Banks’s Senate bill and Moore’s House bill would abolish this daycare tax credit and fold the value into a higher CTC, which parents would then be free to spend on childcare if they wish. Alternatively, parents could use the money to work less, hire babysitters or other informal daycare, move closer to grandma, or pay for someone to clean the house and mow the lawn, freeing up Mom and Dad to take care of the child.

For many parents, family tax breaks are currently smaller than they were before the Tax Cuts & Jobs Act went into effect in 2018. TCJA doubled the CTC (for children under age 17), but it abolished the personal exemption.

Here’s the math: If TCJA were to expire, the personal exemption would come back at $5,300 in 2026. The median family household with kids earns a bit more than $120,000, which means that about half of married American families are in the 22% bracket or higher. Do the math, and you will see that the $5,300 exemption would be worth $1,166 for families in that bracket. Combine that exemption with the old $1,000 tax credit, and that would be a bigger per-child tax break than the current one — again, thanks to inflation.

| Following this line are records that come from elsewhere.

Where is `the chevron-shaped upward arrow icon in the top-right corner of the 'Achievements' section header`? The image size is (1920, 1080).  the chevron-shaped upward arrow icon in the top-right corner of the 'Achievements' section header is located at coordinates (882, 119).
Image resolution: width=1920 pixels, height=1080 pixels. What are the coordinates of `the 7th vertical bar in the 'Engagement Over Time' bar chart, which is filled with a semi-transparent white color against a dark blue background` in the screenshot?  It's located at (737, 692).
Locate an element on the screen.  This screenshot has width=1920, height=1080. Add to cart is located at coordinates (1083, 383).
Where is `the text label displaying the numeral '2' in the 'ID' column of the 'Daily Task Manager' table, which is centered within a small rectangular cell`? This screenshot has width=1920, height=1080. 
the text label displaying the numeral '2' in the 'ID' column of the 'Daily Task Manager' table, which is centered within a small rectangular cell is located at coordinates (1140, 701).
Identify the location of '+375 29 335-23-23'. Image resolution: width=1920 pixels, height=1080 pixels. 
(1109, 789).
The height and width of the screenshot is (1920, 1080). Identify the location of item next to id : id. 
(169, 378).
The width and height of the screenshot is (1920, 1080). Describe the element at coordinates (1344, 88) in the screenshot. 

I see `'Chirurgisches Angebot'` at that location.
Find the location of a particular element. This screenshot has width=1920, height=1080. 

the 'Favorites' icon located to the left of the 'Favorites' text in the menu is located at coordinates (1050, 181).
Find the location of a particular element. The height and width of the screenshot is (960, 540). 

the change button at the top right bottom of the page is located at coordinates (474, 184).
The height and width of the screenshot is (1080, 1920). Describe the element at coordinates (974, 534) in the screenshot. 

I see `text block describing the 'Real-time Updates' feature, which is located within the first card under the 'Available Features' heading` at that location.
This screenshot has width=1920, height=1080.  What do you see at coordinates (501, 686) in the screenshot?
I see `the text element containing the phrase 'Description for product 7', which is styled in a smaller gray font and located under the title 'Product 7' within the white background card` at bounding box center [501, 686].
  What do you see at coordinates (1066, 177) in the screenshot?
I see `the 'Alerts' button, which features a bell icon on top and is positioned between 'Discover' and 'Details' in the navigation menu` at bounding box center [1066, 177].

This comparison also highlights how the CTC isn’t really a family subsidy but a matter of basic fairness. The CTC recognizes that a household earning $125,000 with four people is less wealthy than a house earning $125,000 with two people and, therefore, should be taxed less.

THE BABY BUST HITS 30 SOMETHINGS

Meanwhile, as U.S. birthrates are at record lows and are falling, a family subsidy might not be a bad idea.

With conservatives pushing this legislation in both chambers, maybe family tax breaks will move to the center of the GOP conversation.